:: Document excerpt ::
HiRGC [25] preprocesses the reference at runtime to extract only the sequence of A, C, T, G characters of the FASTA file. Then, it builds a global hash table that maps every k-mer of the sequence to its positions on the reference. The target is parsed left-to-right. At every position, it either finds a k-mer matching the reference, or considers the next characters of the sequence as a mismatch. If it finds a matching k-mer, it exhaustively searches in all its reference occurrences for the longest match it can find. It always considers the next character after a match as a mismatch.

The algorithm stores the matches and mismatches in the order they appear on the target, in plain text. The matches are encoded as pairs (pos,len), where only the differences between the positions of consecutive matches are stored. It has a special encoding for extra characters (outside of A, C, T, G) in the target. Finally, we encode everything with an ANS compressor [12]. The original algorithm used PPM [11, 26], but we observed experimentally that ANS provided the same or better compression ratio with faster encoding and decoding speed.

4.2 iDoComp

The iDoComp algorithm [33] first applies a greedy RLZ parsing to all the target, using a pre-computed suffix array of the reference. It adds the next mismatched character to every phrase, and represents the ith phrase as a triple mi=(posi,leni,chi). A postprocessing step finds all the cases where two consecutive matches mi,mi+1 can be merged into one by recording only one substitution or insertion. Precisely, in the case where posi+1=posi+leni+1, it merges the two matches into one and record a substitution (posi+leni,chi). Similarly, if posi+1=posi+leni, the character chi can be recorded as an insertion at position posi+leni. There’s an extra case for short matches whose source in the reference is distant from the source of the previous match, and that can be encoded using a number of substitutions in a way that benefits the encoder.

As in HiRGC, the algorithm only stores the differences between consecutive positions, but it does so in absolute value, and records the corresponding signs. All the resulting integers are encoded with 4 bytes, and 4 different byte streams are created for each of them. These streams are encoded independently with ANS. Finally, the mismatched characters and the signs are also encoded with ANS. The only changes to the original algorithm are a simplification of the encoding of the characters and the use of ANS instead of arithmetic encoding. We were unable to reuse the original implementation of the arithmetic encoder.

4.3 Relative Lempel-Ziv

The relative Lempel-Ziv algorithm [23] first builds the suffix array and LCP array of the reference sequence. To parse the target, it greedily chooses the longest possible match at each point in the target sequence, using the suffix and LCP arrays, where a match is a tuple (pos,len), or a single character, if no match was found in the reference. The original algorithm stored the positions as binary integers, and used bitvectors for the lengths to allow for random access queries. Since in this paper we only analyse the raw compression size, to be consistent with the other two methods, we also apply encoding to the output. Given that in the case of RLZ it consists mainly of integers and not characters, we use a Huffman encoder [27, 47, 48] that is tailored to sequences of binary integers.222Note that the ANS encoder by Collet [12] is character-based, not integer-based.

5 Experiments

In this section we compare hierarchical relative compression against relative compression, in terms of compression size, compression time, decompression time and average sequence decompression time. We first describe the datasets we use, then the precise methods that we applied, the hardware setup, and finally we give an exposition and an analysis of the results.
:::
:: Provided material ::
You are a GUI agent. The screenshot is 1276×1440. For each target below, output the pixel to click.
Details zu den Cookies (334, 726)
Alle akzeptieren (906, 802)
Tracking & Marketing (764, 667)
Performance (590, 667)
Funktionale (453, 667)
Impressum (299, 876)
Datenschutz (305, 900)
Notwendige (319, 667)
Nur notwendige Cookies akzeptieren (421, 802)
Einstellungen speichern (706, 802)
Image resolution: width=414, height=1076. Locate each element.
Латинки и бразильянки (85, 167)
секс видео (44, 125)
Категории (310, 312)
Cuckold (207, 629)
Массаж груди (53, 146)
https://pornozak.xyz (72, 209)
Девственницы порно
:::
■ Requirement:
In the excerpt on genome compression methods, what kind of encoder is applied to the output of the relative Lempel-Ziv algorithm?

■ Output for this exercise:
A Huffman encoder tailored to sequences of binary integers.